Chilean businessman (1880–1949)

Adolfo Ibáñez Boggiano (1880–1949) was a Chilean businessman and politician affiliated with the Liberal Party (PL).

He founded businesses that later became Tresmontes Lucchetti and Walmart Chile, and served as Minister of Development during the first administration of President Carlos Ibáñez del Campo from 1927 to 1928.

== Biography ==
Ibáñez was born in Parral in 1880, the son of Emiliano Galvarino Ibáñez and Ana María Boggiano. At the age of fifteen, financial difficulties in his family led him to leave school and begin working. He was initially employed as a cashier for the newspaper El Sur in Concepción.

He married Graciela Ojeda Rivera, with whom he had five children: Pedro, Graciela, Manuel, Ismenia, and Ana.

In 1899, Ibáñez joined the commercial firm R. Gratau y Cía. After its dissolution in 1908, he became involved with the Valparaíso firm Enrique Bahre y Cía., which later operated as Bahre, Herbst y Cía. Following the departure of Pablo Herbst in 1914 and Enrique Bahre in 1925, Ibáñez took control of the business, which was renamed Adolfo Ibáñez y Cía.

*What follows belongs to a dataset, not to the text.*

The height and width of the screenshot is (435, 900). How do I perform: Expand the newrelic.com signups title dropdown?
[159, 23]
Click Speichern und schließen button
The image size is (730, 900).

During the 1930s, the company diversified into the food sector through Depósitos Tres Montes, a retail business established in 1918.

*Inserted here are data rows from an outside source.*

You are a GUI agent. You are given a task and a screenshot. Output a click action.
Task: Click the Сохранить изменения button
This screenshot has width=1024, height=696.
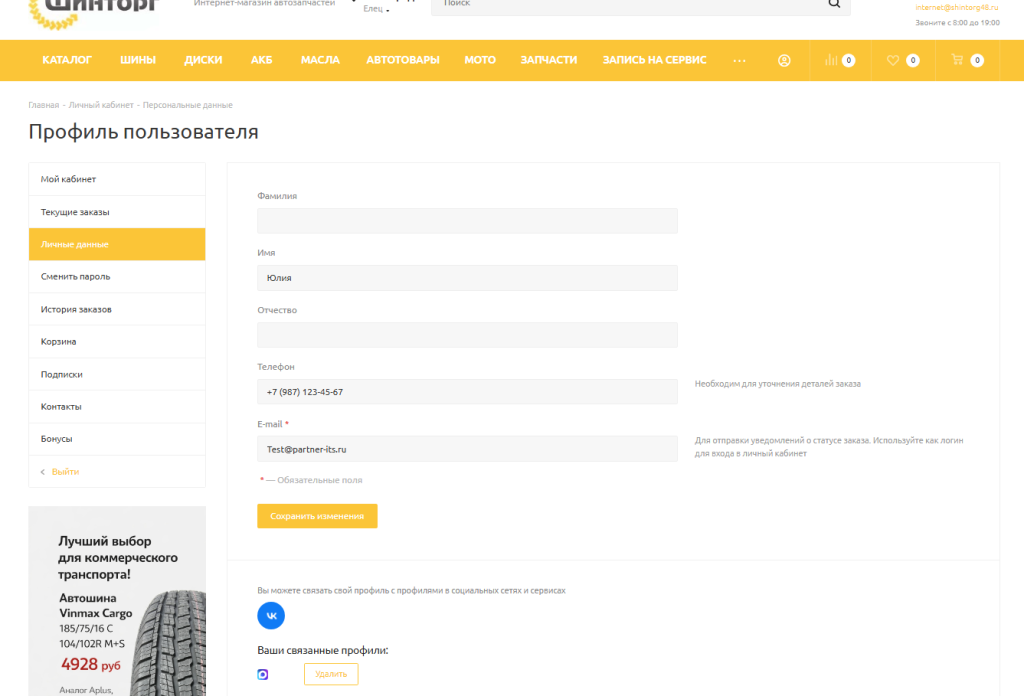(x=317, y=516)
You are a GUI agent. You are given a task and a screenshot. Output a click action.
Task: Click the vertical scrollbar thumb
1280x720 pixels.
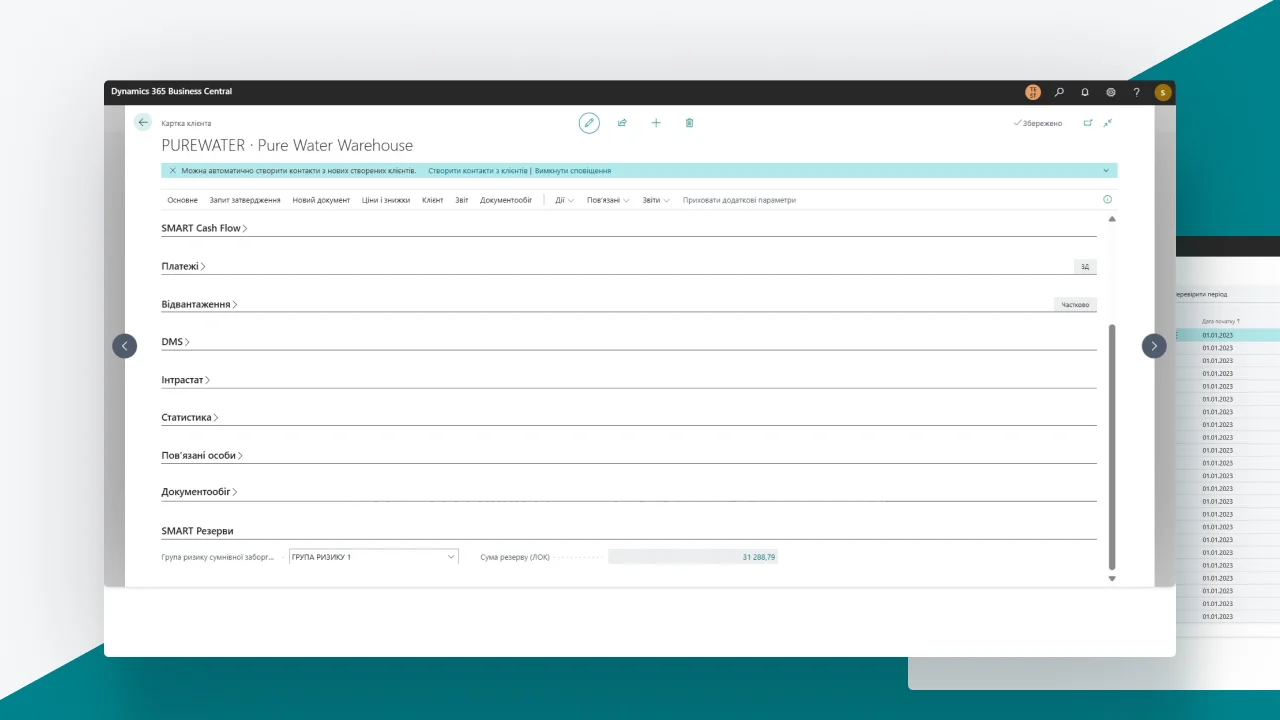tap(1112, 445)
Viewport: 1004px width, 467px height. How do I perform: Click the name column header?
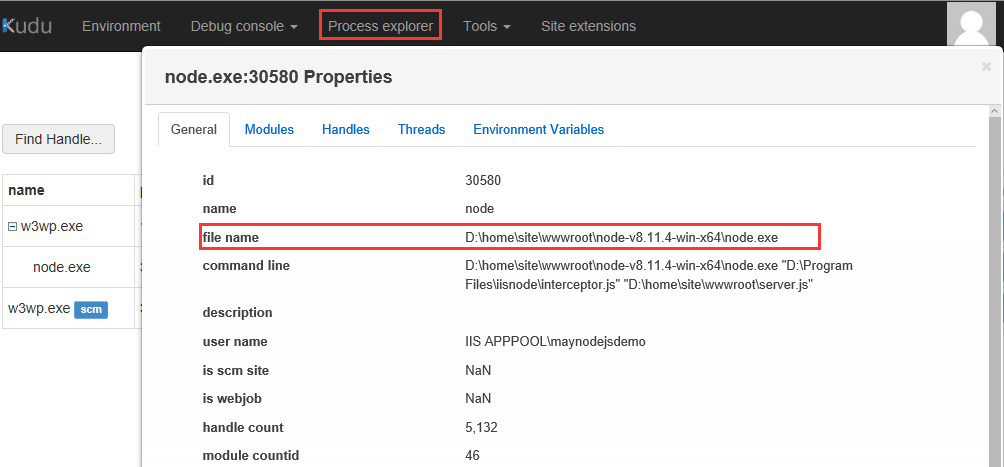[x=26, y=190]
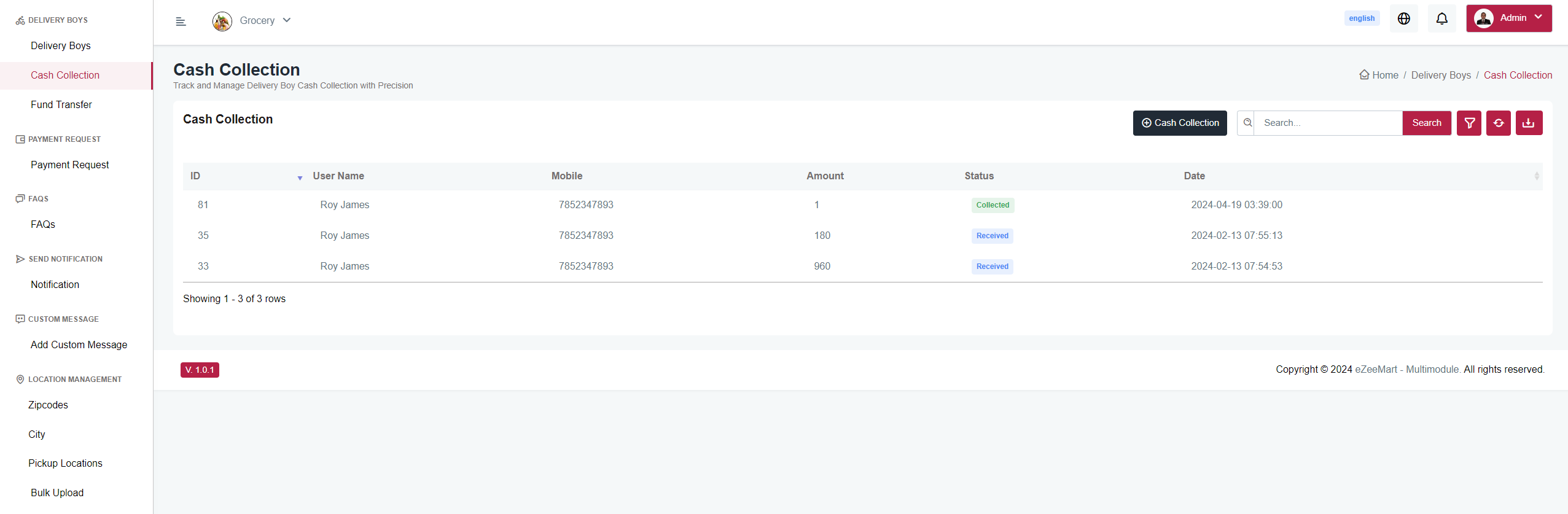Click the filter funnel icon button
Viewport: 1568px width, 514px height.
(x=1469, y=123)
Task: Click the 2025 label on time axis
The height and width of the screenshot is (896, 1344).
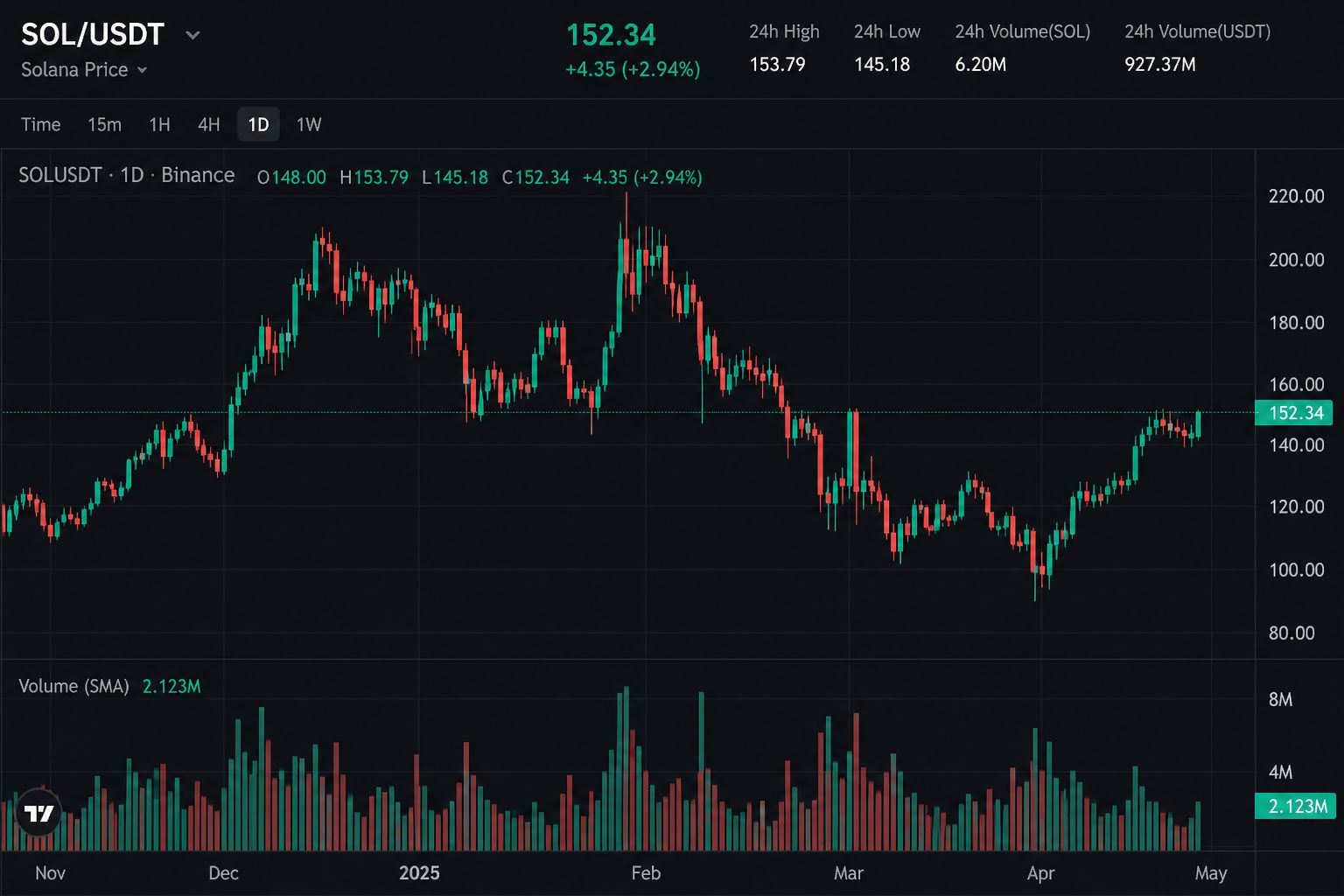Action: click(419, 873)
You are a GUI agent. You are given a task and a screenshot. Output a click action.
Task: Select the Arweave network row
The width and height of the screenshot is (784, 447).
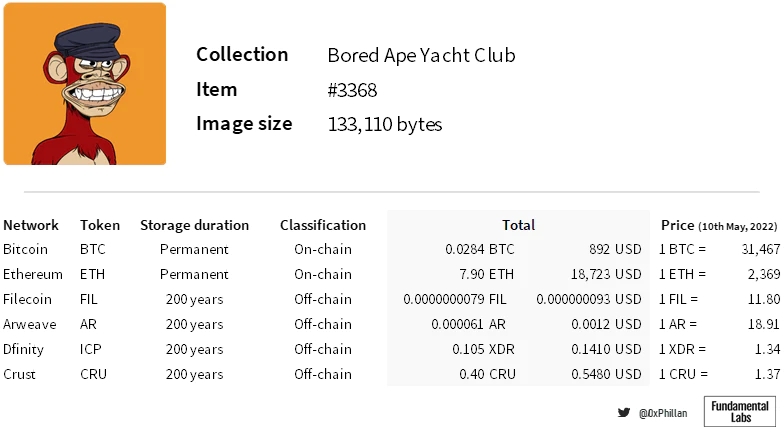(30, 324)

In 1944, Ibáñez's business interests were reorganized into three companies: Compañía Comercial e Industrial Tres Montes S.A., now Tresmontes Lucchetti; Ibáñez y Cía.; and Sociedad Comercial de Almacenes Ltda., which later became Distribución y Servicio (D&S) and eventually Walmart Chile.

== Political career ==
A member of the Liberal Party, Ibáñez became the first Minister of Development after the ministry was established by decree on 29 September 1927 under President Carlos Ibáñez del Campo. He remained in office until 22 February 1928 and was succeeded by Conrado Ríos Gallardo.

Ibáñez was also president of the Rotary Club of Valparaíso and of the Central Chamber of Commerce of Valparaíso.

== Legacy ==
Ibáñez died in 1949. In 1951, his heirs established the Adolfo Ibáñez Foundation, which led to the creation of the Valparaíso Business School in 1953. The institution subsequently developed into Adolfo Ibáñez University in 1988.